The British company Reaction Engines has tested the cooler and gas generator of the promising hypersonic hybrid rocket engine SABRE. This, as reported by Defense News, said the president of the company Adam Diesel. According to him, full-size prototypes of these systems were tested, and their tests were carried out separately and were recognized as successful. Now the company intends to combine several SABRE units and test them together. Details about the tests carried out by the engine developers do not disclose.
The SABRE hypersonic hybrid rocket engine has been developed by Reaction Engines since 2016. This power plant will use atmospheric oxygen for fuel combustion at different stages of the flight, and then liquid oxygen. The power plant will receive a universal combustion chamber and nozzle. At launch and during acceleration, the SABRE will operate like a conventional ramjet engine, using air to burn fuel. This air will be supplied to the gas generator through bypass air intakes running around the fuel supply system and the oxidizer.

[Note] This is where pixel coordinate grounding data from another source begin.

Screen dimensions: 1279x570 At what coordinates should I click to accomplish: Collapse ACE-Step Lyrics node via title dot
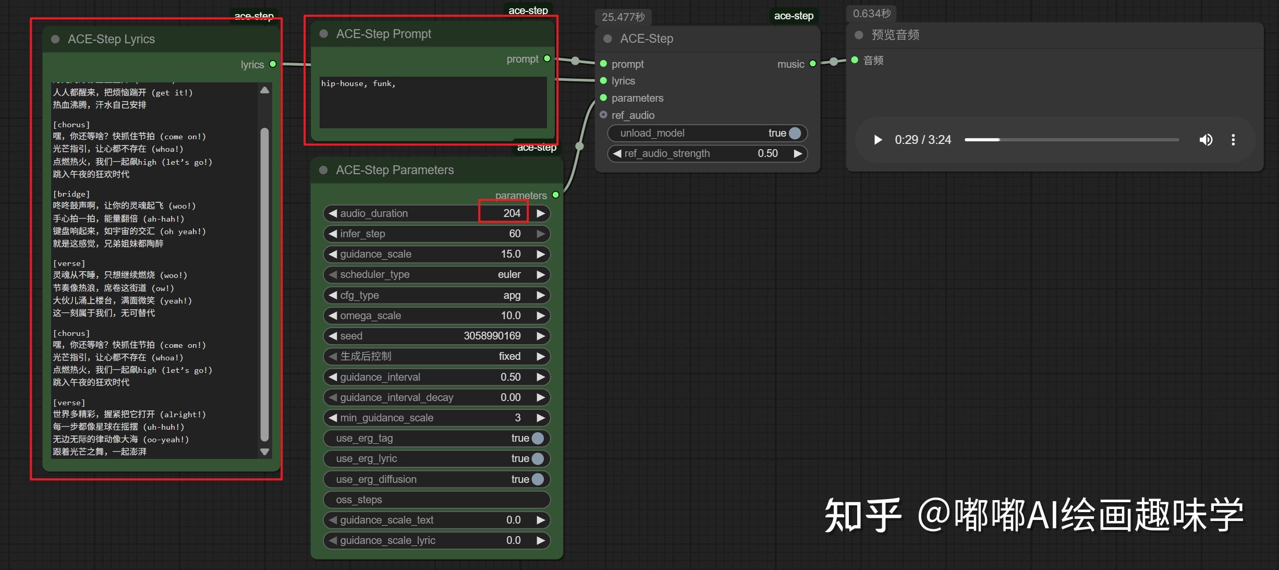point(55,39)
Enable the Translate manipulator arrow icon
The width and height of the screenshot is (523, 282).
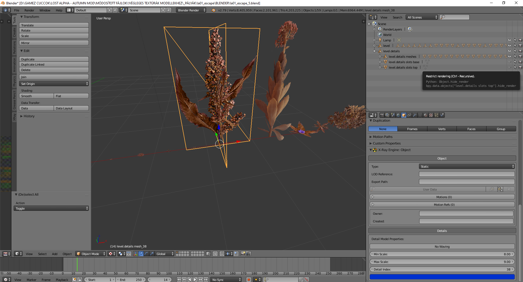point(141,254)
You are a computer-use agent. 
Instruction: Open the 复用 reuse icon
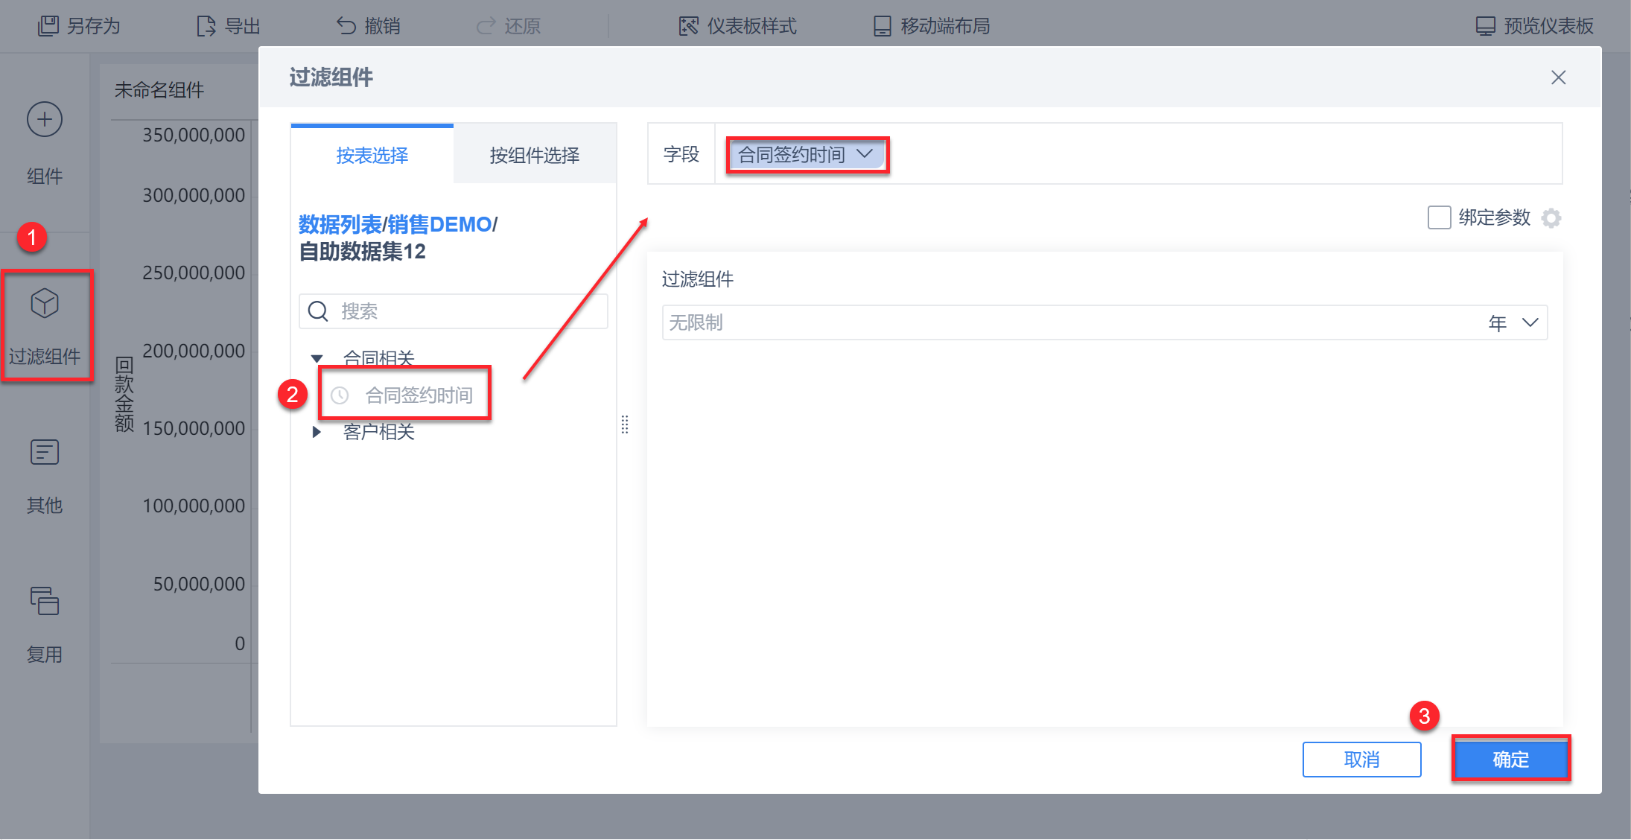45,601
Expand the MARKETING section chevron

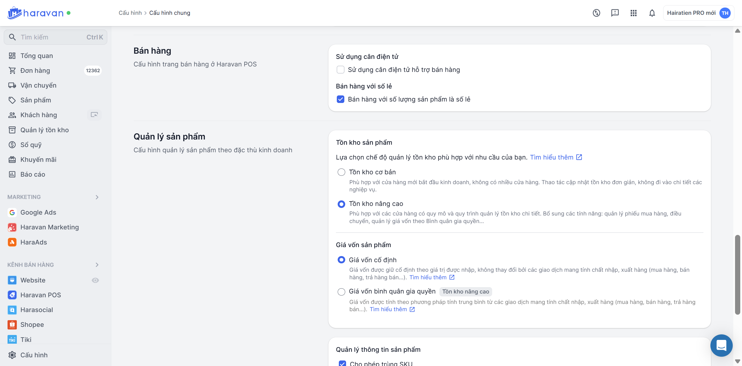97,197
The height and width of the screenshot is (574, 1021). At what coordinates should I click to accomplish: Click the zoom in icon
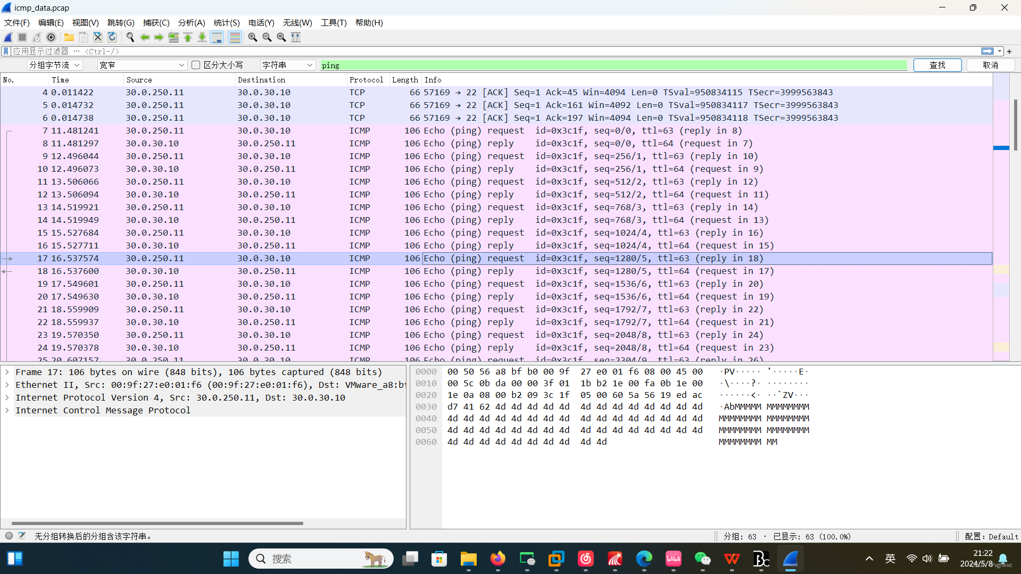coord(253,37)
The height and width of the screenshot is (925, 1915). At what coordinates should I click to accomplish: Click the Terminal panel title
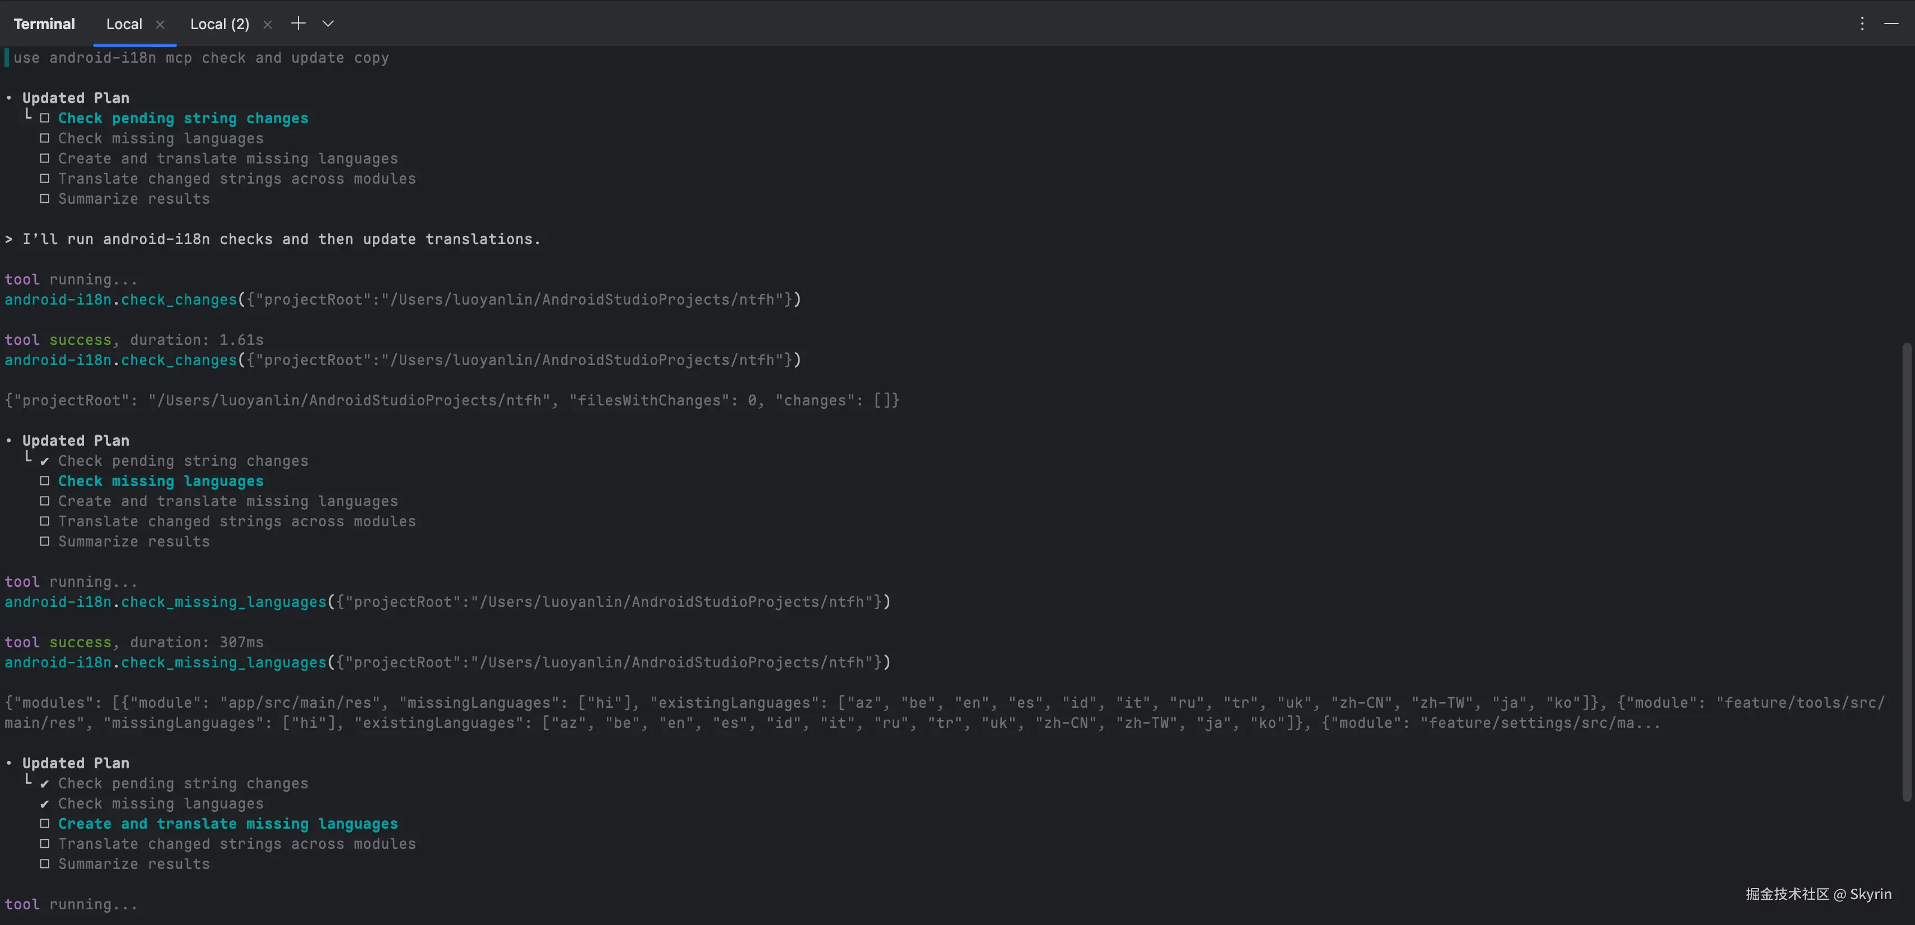[44, 24]
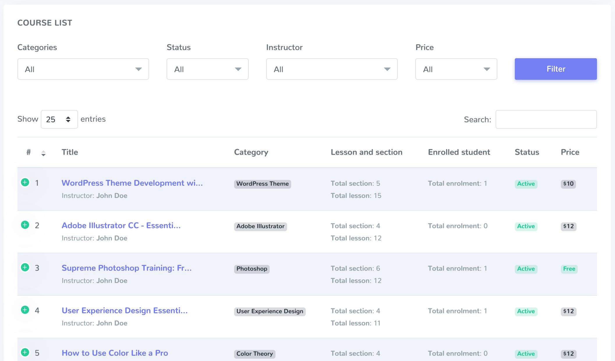Open the Price filter dropdown
This screenshot has height=361, width=615.
click(456, 69)
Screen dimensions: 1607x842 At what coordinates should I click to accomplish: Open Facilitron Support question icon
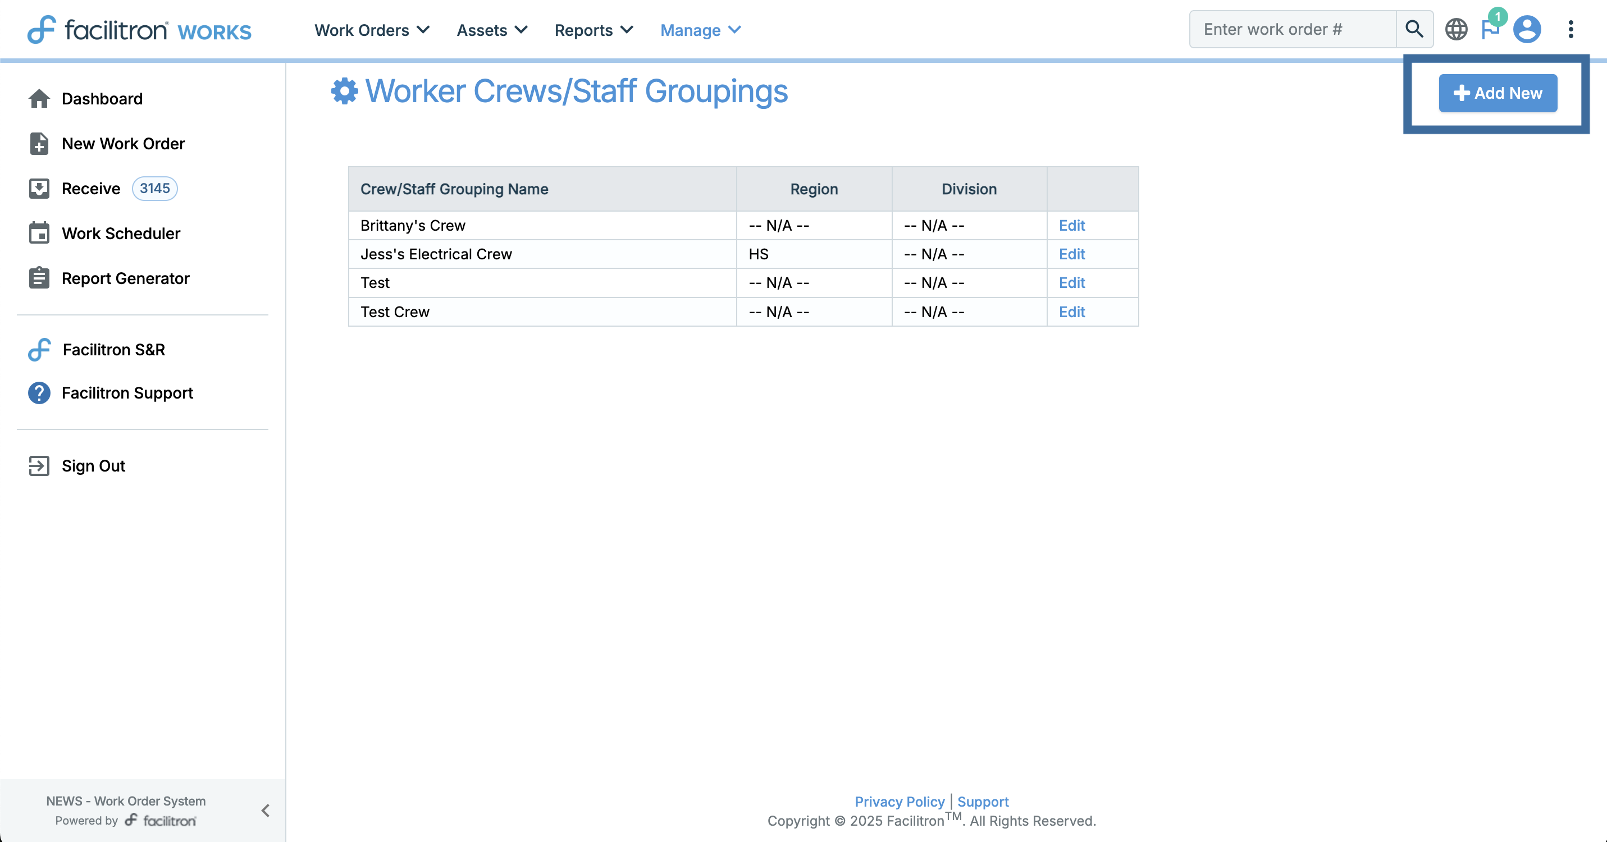coord(39,393)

When the speed reaches Mach 5, the power plant will switch to rocket mode, in which the air intakes will be blocked, and liquid oxygen will be supplied to the air ducts in small portions. Liquid hydrogen is planned to be used as fuel for the engine. For efficient engine operation at speeds up to and including Mach 5, the air entering the engine will be cooled. To do this, a multi-stage cooling system is being created, which, according to the project, will have to cool the air from 1 thousand degrees Celsius to -150 degrees.
The multi-stage cooling system is a network of 16,800 thinnest tubes. Liquid helium, which acts as a heat carrier, is fed into the tubes themselves at a pressure of 200 bar (197 atmospheres). In 2019, Reaction Engines tested the SABRE engine pre-cooler, an air pre-cooling device, at hypersonic flow velocity. During the tests at Mach 5, the heated gas was supplied from a running jet engine. The gas temperature was 1000 degrees Celsius.